▸ **EXCERPTED PASSAGE**:
** begin **
False Colours
- First edition
- Author: Georgette Heyer
- Cover artist: Arthur Barbosa
- Language: English
- Genre: Regency, Romance
- Publisher: The Bodley Head
- Publication date: 1963
- Publication place: United Kingdom
- Media type: Print
- Pages: 352 pp
- OCLC: 166872778
- Dewey Decimal: 823/.912 22
- LC Class: PR6015.E795 F35 2008

= False Colours (novel) =

1963 book by Georgette Heyer

False Colours is a Regency romance by Georgette Heyer, published in 1963 in the UK by The Bodley Head and in 1964 by E. P. Dutton in the US. The novel is set in 1817, and concerns a young man who must temporarily impersonate his missing twin brother and the complications brought in the wake of this deceit. In British English, the term 'under false colours' refers to the use of a flag to which one is not entitled as a tactic for purposes of deception, and so by extension to any dishonest manoeuver.

==Plot==
Alerted by a twin's intuition of trouble, the Honourable Christopher (Kit) Fancot returns to London at dead of night from his diplomatic mission in Vienna and learns that his brother Evelyn, Earl of Denville, has been missing for a number of days. Although this would not normally be a problem, Evelyn is due next day at a reception to be introduced to the family of Cressida (Cressy) Stavely, the heiress to whom he has recently proposed in order to repair the family finances. Knowing how absent-minded his brother is, Kit agrees to attend in Evelyn's place and, thanks to his ready wits and diplomatist's skill, acquits himself satisfactorily.

What had not been anticipated was Evelyn's continued absence, forcing Kit to maintain the rôle with only the connivance of his feather-brained "widgeon" of a mother, the dowager Lady Denville, and two family servants - his brother's personal attendant Fimber and the groom Challow. Kit therefore judges it wisest to retire to Ravenhurst, the family's countryside home in Sussex. However, he is followed there by the tyrannical Dowager Lady Stavely, accompanied by her granddaughter Cressy, who is also Lady Denville's godchild.

Lady Denville now arrives in state at Ravenhurst, having also invited her elder brother, the miserly Cosmo Cliffe, his wife – who turns out to be a distant connection of Cressy's grandmother and so takes on the role of her temporary female companion – and their son Ambrose, a would-be dandy. Another addition to the house party is the portly Sir Bonamy Ripple, a wealthy member of the Prince Regent's social circle and Lady Denville's permanent cicisbeo. During their stay, Kit's true identity is betrayed to Sir Bonamy by the poor quality of his snuff and his lack of dexterity with its container. Even more important, Cressy too deduces who Kit really is, having previously resolved to turn Evelyn down. But she and Kit have by now fallen in love and decide to help each other maintain the deception until Evelyn returns. This is initially made necessary by the sudden appearance of Mrs Alperton, the mother of one of Evelyn's mistresses, in an attempt to blackmail him. Together the two outface her and send her packing.
** end **
▸ **GIVEN MATERIAL**:
** begin **
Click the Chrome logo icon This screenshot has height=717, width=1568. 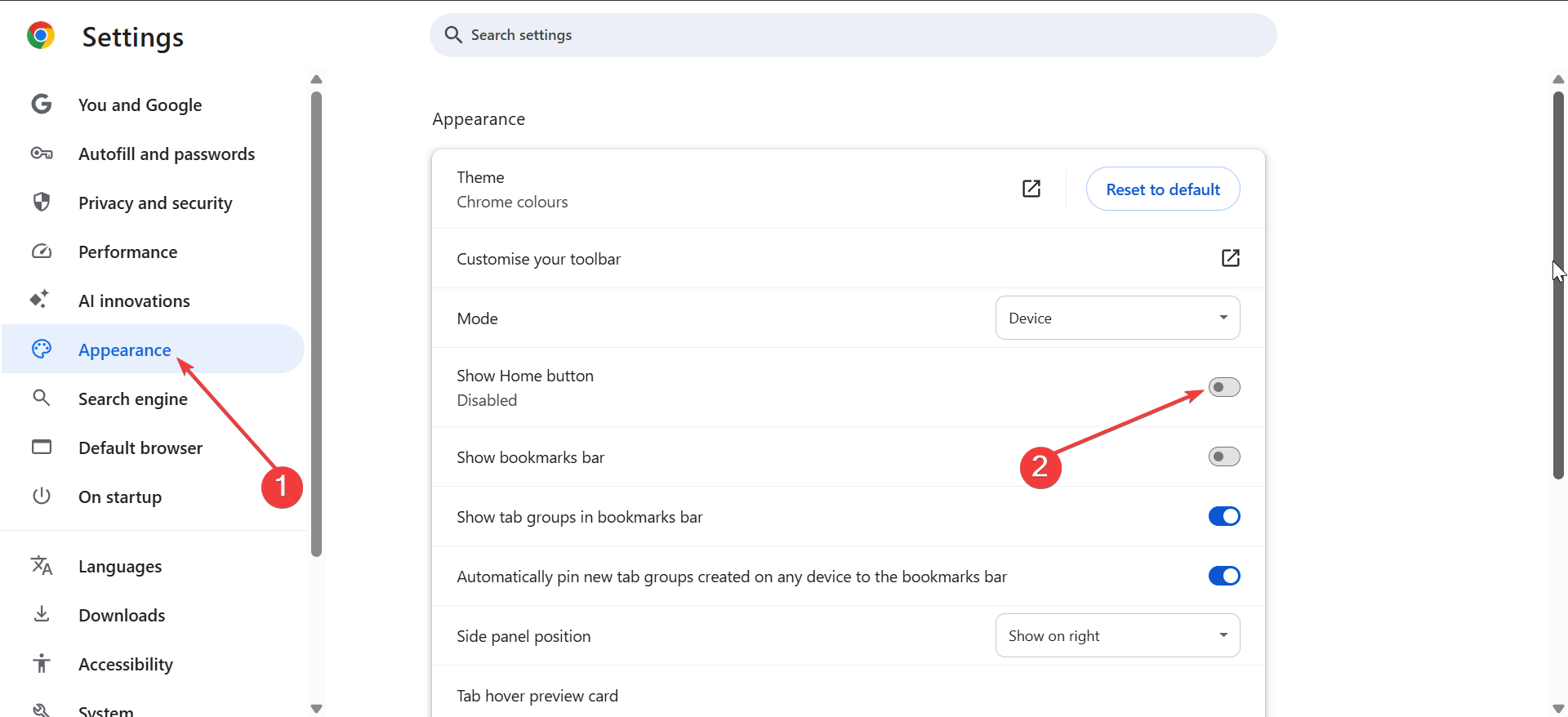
** end **
▸ **INSTRUCTIONS TO FOLLOW**:
Answer from the article on False Colours:
1. In what year is the novel set?
2. What is the name of the family's countryside home in Sussex?
3. Who was the cover artist of the first edition?

▸ **EXERCISE SOLUTION**:
1. 1817
2. Ravenhurst
3. Arthur Barbosa